Страница 17 из 20
Мне нечего сказать, поскольку мне самой знакомо это чувство. Именно это я всякий раз чувствую, когда думаю о том, что случится, если начну резонировать Беку. Мне вообще повезло, что по какой-то причине мой кхай не сработал и не заставил меня резонировать. Возможно, все дело в том, что он просто более разборчив, чем другие. Возможно, он знает, что Бек мне не подходит.
Возможно, эта чертова штуковина в отношениях лучше, чем я. Я оголяю свою птицу от перьев в то время, как Джоси продолжает… говорить и говорить о том, как ее раздражает Хэйден. Я прислушиваюсь к ее разговору, время от времени бормоча свое согласие. Я заканчиваю со своей птицей, помогаю ей закончить с ее, а потом мы вдвоем натираем их жиром, набиваем их травами и одеваем их на вертел над костром, чтобы поджарить на медленном огне. К тому времени, как мы заканчиваем, мы оба жутко чумазые и вопиющие грязные.
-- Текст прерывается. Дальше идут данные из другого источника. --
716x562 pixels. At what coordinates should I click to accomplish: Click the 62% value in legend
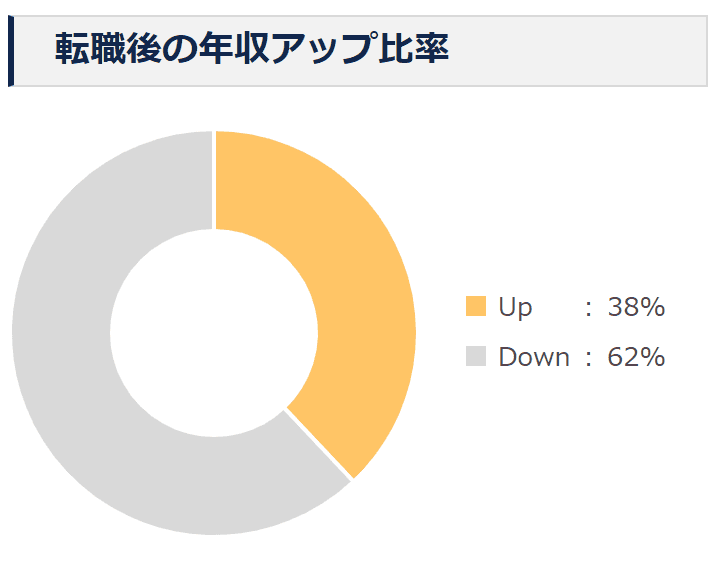[x=636, y=356]
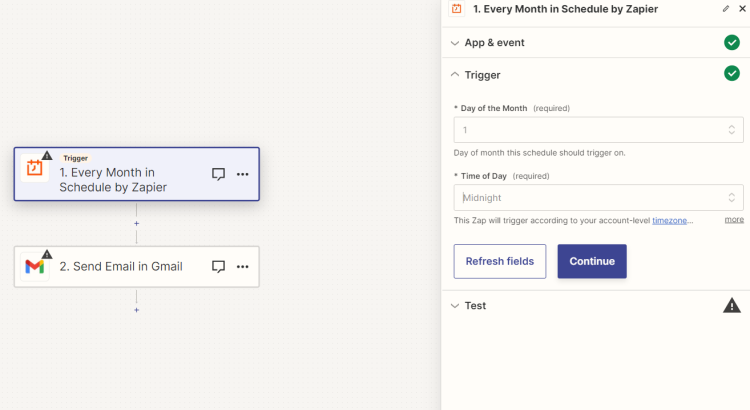The image size is (750, 410).
Task: Click the Refresh fields button
Action: pyautogui.click(x=499, y=261)

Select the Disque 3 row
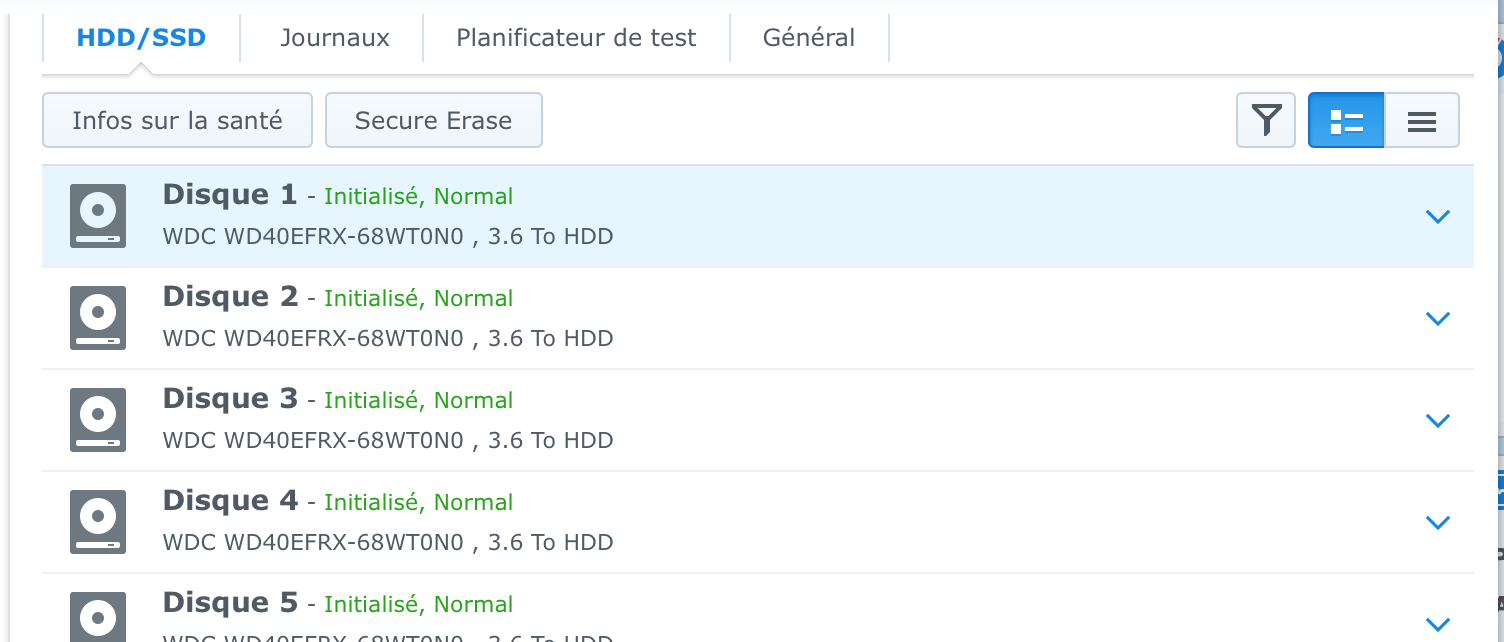point(800,420)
— Фу, мне нужно отмыться, — комментирует Джоси, вытирая руки о грязную тунику. — И я сваливаю. Пойду-ка отыщу в кладовке немного ягод.
— Я тут подожду, — говорю ей, медленно переворачивая один вертел, чтобы птицы могли жариться равномерно с обеих сторон. Ша-кхаев не волнует приготовление мяса, но их разбирает любопытство насчет наших праздничных блюд. Будет очень-очень много серпоклювов, и всем получится их отведать. Тут неподалеку Стейси на своей смазанной самодельной сковороде готовит одну порцию латков из корнеплода за другой. Должно быть, они отменные, поскольку время от времени малышка Эша, ковыляя, продвигается прямиком к ней и по одному выпрашивает.
В пещерах Эревена нигде нет, так что он скорее всего снаружи еще играет в соккер. В своем воображении я представляю его образ, его вспотевшие волосы, прилипшие к шее, и ощущаю удивительнейшую дрожь желания, пронизывающую меня. Надо же. У меня не было секса уже месяцами — а хорошего секса гораздо, гораздо дольше — и я поражена силой своей потребности. Поначалу Бек был неплох, но как только я перебралась в его пещеру, он перестал стараться, и секс стал резко обрывающимся и неудовлетворительным. Другие женщины без умолку щебечут о своих парах и их шпорах, но, возможно, в этой части Бек страдает от каких-то недостатков, потому что все, что он когда-либо делал, — тыкался в меня в неудобных местах. Я начинаю задумываться насчет шпоры Эревена. И тогда я чувствую себя слегка смахивающей на извращенку за то, что подумываю об этом.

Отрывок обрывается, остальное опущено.